Dans l'ensemble, le budget que vous propose la commission aujourd'hui est conforme au frein à l'endettement. Il se présente avec des dépenses pour 51 266 millions de francs, des recettes pour 50 857 millions de francs, un excédent de dépenses de 409 millions de francs avant déduction des crédits bloqués. Si l'on tient compte des crédits bloqués qui s'élèvent à 249 millions de francs, cet excédent de dépenses se réduit à 160 millions de francs.
Ce chiffre est inférieur au plafond admis par le frein à l'endettement, plafond qui autorise en l'occurrence un déficit de quelque 145 millions de francs supérieur à celui que nous avons.

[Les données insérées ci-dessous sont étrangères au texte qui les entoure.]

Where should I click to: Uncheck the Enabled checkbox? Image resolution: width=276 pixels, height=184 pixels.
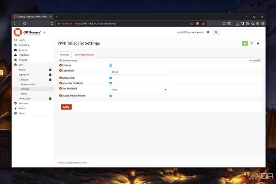(x=110, y=65)
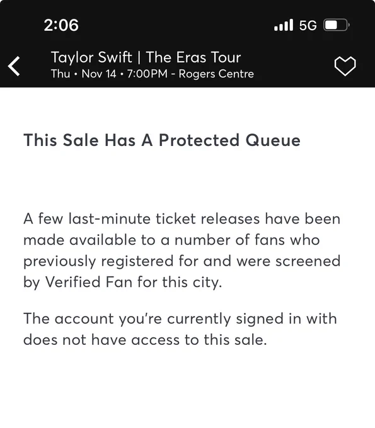Image resolution: width=375 pixels, height=428 pixels.
Task: Tap the 2:06 clock in status bar
Action: coord(61,25)
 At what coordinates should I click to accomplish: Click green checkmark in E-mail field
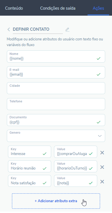pos(99,74)

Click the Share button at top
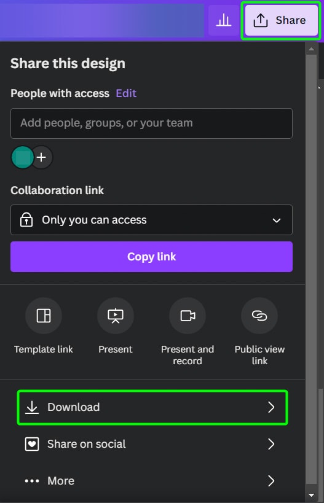282,20
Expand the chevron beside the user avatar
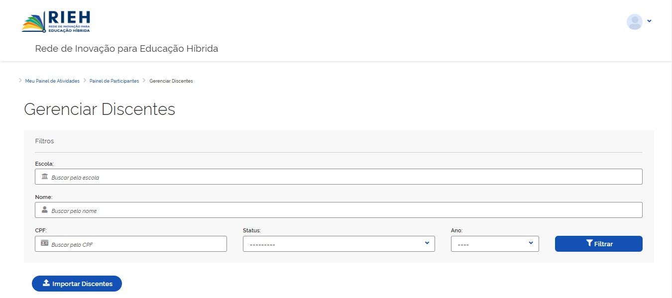 649,21
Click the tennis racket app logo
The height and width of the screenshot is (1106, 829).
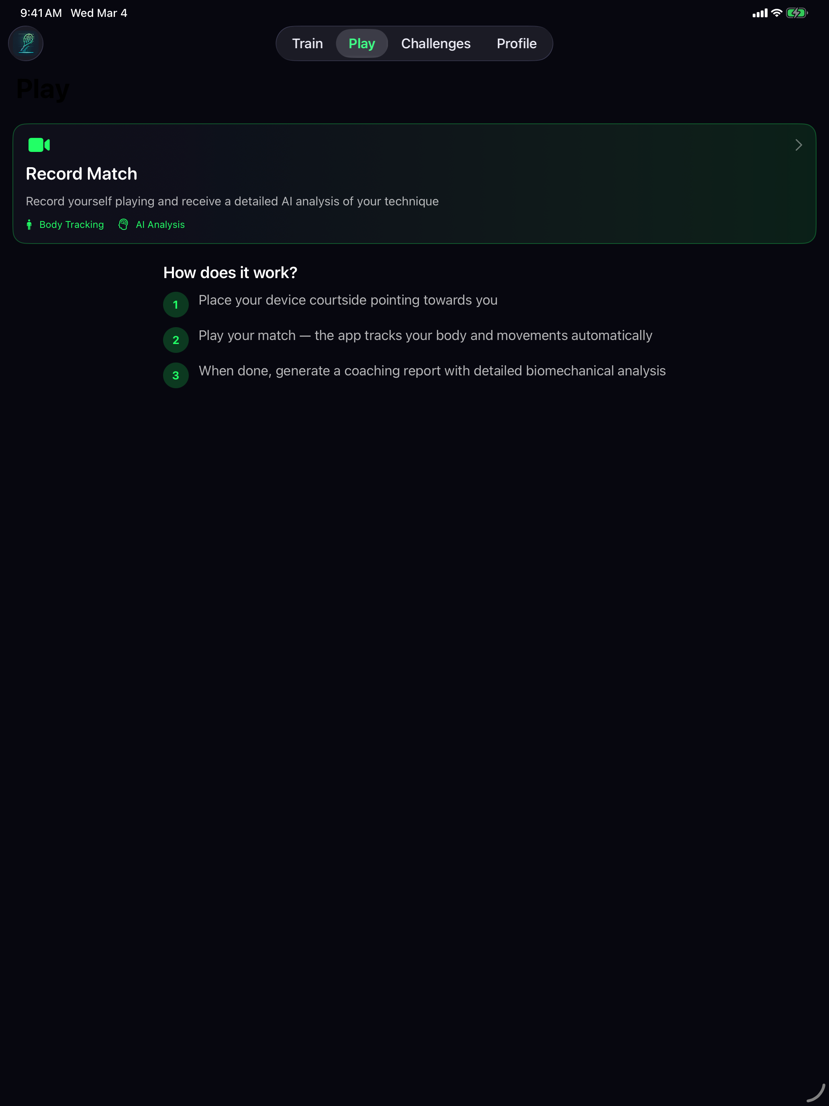pos(25,43)
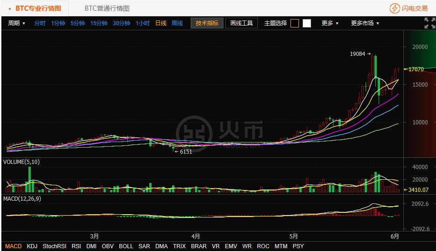436x251 pixels.
Task: Switch to BTC普通行情图 tab
Action: pos(107,8)
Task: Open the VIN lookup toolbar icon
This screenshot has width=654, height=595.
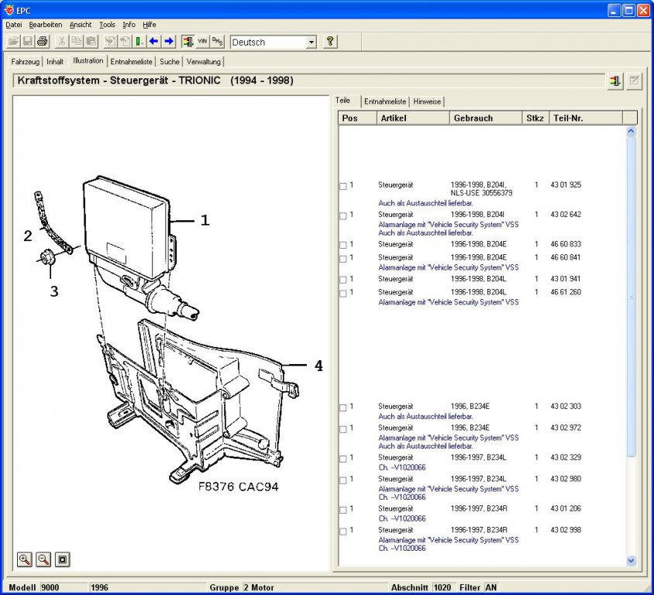Action: (x=202, y=41)
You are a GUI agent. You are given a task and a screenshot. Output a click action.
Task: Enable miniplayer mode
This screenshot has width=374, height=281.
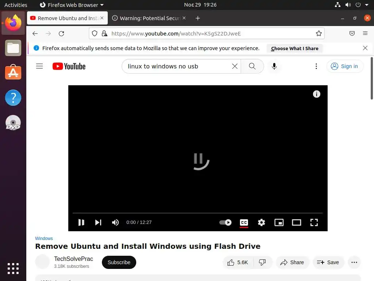279,222
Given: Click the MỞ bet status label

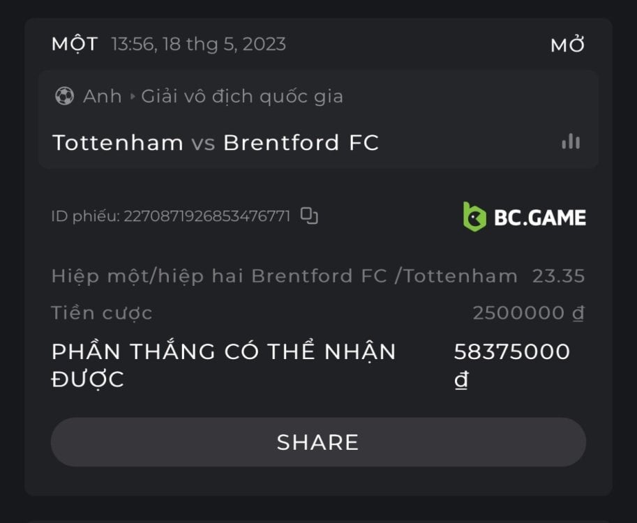Looking at the screenshot, I should (567, 45).
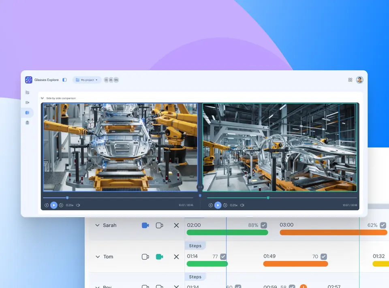Toggle the 77 checkbox in Tom's row
The image size is (389, 288).
tap(223, 256)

Au vote sur l'ensemble, votre commission vous propose, par 12 voix contre 2 et avec 6 abstentions, d'approuver l'arrêté fédéral I concernant le budget pour l'an 2003 tel qu'il vous est présenté. Les arrêtés fédéraux II concernant les prélèvements sur le fonds pour les grands projets ferroviaires pour l'an 2003 et III concernant le budget du domaine des écoles polytechniques fédérales (domaine des EPF) pour l'année 2003 ont été largement approuvés, le premier à l'unanimité et l'autre par 19 voix sans opposition et avec 1 abstention.
Je ne reviens pas sur les mesures visant à alléger les finances fédérales; cela a été évoqué par M. Hofmann. Concernant le plan financier, je précise que, vu sa détérioration, la commission a pris acte du plan financier 2004-2006 en le désapprouvant, à l'unanimité, et en adoptant un postulat chargeant le Conseil fédéral de revoir ce plan financier afin de l'adapter au frein à l'endettement.
Le supplément II au budget 2002 a été accepté à l'unanimité.
En conclusion, j'aimerais simplement appuyer les propos de M. Hofmann en rappelant que les conditions dans lesquelles nous avons travaillé étaient extrêmes. Les membres de la commission n'ont reçu les documents déterminants pour leurs travaux que cinq jours avant leur séance plénière, ce qui est contraire à la disposition de l'article 44 de la loi sur les rapports entre les conseils. Je rappelle aussi que ces documents ont été fournis par le Conseil fédéral moins d'un mois avant la session d'hiver, ce qui viole également la loi sur les rapports entre les conseils. Je crois me faire l'interprète des membres de la commission en vous disant que nous ne serons plus disposés à l'avenir à accepter de travailler dans de telles conditions. C'est pourquoi le Conseil fédéral et l'administration doivent être vivement invités à fournir désormais les messages sur le budget avant la fin du mois de septembre afin que les commissions puissent disposer de deux mois pleins pour les traiter.